▸ **Work instructions**
Start at the line holding "Task: Click the Synpse logo icon". Write out that line and each one after it to the end of the data, unchanged.

Stored items:
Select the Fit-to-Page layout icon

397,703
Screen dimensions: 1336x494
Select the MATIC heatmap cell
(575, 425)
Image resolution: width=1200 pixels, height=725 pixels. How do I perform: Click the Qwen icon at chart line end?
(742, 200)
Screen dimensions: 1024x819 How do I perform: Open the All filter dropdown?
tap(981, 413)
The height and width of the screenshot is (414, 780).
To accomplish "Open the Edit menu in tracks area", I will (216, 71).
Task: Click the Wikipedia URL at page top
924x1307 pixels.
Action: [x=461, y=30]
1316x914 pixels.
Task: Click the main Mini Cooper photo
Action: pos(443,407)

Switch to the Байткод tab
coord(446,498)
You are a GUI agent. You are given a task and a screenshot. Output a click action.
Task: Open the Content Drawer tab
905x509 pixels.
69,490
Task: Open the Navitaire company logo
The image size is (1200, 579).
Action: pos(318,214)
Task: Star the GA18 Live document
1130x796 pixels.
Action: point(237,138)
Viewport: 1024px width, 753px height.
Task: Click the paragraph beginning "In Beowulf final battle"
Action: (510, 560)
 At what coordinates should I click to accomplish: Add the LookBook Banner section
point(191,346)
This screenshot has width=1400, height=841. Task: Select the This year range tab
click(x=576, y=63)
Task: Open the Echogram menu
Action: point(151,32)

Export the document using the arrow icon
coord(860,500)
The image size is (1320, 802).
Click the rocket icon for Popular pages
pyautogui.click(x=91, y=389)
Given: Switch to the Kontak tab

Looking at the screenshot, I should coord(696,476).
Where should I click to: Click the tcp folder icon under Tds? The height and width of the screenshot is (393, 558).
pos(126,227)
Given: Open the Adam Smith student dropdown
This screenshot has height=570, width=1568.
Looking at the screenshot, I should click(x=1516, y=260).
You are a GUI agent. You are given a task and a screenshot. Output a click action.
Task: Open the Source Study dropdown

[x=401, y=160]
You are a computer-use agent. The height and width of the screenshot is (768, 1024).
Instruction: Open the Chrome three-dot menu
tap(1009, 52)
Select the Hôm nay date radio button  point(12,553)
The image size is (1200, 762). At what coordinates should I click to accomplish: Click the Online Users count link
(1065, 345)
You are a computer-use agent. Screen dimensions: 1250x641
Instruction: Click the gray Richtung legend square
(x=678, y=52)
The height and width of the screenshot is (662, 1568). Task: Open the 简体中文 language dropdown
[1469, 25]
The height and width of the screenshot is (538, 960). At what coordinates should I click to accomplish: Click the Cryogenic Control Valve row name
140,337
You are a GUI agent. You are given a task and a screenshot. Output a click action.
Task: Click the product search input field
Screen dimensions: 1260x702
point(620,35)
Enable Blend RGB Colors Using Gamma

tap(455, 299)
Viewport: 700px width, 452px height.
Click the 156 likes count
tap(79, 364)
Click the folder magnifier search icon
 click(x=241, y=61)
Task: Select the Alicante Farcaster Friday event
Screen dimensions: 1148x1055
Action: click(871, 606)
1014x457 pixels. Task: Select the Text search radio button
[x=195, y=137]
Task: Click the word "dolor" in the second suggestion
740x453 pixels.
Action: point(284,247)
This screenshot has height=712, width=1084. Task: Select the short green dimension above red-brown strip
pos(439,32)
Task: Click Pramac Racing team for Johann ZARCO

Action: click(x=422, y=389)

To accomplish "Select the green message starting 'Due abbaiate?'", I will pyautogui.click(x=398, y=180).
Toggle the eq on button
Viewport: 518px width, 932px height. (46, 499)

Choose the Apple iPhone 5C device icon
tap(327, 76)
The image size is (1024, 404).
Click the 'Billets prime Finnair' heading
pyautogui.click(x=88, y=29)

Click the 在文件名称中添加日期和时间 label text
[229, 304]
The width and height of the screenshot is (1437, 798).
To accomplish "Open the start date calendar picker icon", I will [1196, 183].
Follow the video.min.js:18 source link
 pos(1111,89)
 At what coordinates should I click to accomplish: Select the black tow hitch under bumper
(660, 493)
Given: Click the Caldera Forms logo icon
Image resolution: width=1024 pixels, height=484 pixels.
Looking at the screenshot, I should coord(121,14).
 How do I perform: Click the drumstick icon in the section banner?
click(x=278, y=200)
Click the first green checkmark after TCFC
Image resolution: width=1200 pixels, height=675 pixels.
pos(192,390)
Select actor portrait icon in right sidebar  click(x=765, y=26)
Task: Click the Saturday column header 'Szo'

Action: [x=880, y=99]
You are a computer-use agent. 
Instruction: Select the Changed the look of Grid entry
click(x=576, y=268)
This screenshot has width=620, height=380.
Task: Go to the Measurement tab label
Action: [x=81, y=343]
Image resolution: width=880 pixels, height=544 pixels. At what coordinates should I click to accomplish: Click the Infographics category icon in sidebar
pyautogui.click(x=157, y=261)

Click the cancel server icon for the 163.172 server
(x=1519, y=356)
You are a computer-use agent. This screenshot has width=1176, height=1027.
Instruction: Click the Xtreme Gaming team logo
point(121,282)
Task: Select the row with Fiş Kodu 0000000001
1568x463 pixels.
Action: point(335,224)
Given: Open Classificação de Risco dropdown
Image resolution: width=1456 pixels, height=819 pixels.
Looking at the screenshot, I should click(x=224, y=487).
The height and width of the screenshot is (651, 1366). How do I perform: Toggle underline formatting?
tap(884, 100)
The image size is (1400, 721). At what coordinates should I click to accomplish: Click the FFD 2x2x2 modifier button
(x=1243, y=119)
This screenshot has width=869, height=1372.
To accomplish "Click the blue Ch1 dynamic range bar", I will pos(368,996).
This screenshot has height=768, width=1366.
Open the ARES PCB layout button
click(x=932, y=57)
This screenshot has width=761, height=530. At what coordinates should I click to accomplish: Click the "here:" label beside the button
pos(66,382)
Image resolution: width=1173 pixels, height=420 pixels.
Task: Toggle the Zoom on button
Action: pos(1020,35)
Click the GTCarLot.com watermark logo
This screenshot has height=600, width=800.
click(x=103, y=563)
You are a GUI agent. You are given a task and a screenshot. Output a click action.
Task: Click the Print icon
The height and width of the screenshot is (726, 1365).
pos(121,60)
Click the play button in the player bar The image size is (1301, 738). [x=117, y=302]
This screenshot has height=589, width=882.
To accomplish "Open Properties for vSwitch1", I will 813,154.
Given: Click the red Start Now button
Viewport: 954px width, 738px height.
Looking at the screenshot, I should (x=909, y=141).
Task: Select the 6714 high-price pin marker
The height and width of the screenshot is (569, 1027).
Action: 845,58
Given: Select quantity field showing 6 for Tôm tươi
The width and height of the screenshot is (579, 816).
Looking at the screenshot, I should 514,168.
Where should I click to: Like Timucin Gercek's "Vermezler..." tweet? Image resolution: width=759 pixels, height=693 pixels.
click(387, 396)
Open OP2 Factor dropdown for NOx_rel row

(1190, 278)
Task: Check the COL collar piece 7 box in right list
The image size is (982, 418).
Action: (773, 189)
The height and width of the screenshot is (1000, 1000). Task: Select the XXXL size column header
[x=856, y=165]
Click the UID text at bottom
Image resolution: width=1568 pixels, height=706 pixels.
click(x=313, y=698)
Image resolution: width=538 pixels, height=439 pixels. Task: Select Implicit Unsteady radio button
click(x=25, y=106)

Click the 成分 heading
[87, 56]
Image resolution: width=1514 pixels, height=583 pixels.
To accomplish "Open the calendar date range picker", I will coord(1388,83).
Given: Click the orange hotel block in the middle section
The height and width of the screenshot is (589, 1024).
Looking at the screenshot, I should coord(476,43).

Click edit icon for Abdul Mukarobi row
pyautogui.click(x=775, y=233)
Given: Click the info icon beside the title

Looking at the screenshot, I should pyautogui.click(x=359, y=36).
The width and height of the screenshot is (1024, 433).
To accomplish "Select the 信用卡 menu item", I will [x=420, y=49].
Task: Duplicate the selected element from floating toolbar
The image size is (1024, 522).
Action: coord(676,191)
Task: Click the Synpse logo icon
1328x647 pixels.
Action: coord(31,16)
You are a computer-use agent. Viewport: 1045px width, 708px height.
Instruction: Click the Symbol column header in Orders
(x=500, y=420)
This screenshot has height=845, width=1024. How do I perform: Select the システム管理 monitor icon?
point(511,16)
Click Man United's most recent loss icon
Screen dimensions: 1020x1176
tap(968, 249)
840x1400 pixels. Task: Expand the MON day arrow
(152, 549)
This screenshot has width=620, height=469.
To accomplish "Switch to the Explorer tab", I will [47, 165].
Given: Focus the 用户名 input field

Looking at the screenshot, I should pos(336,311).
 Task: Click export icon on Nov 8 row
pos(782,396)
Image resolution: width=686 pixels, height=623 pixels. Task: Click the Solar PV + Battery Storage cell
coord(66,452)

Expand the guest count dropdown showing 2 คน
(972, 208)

▸ **Result**
Task: Click the Synpse logo icon
1328x647 pixels.
Action: coord(31,16)
You are a computer-use agent. Viewport: 1045px width, 708px height.
Instruction: Click the Symbol column header in Orders
(x=500, y=420)
This screenshot has height=845, width=1024. How do I perform: Select the システム管理 monitor icon?
point(511,16)
Click Man United's most recent loss icon
Screen dimensions: 1020x1176
tap(968, 249)
840x1400 pixels. Task: Expand the MON day arrow
(152, 549)
This screenshot has width=620, height=469.
To accomplish "Switch to the Explorer tab", I will [47, 165].
Given: Focus the 用户名 input field

Looking at the screenshot, I should pos(336,311).
 Task: Click export icon on Nov 8 row
pos(782,396)
Image resolution: width=686 pixels, height=623 pixels. Task: Click the Solar PV + Battery Storage cell
coord(66,452)

Expand the guest count dropdown showing 2 คน
(972, 208)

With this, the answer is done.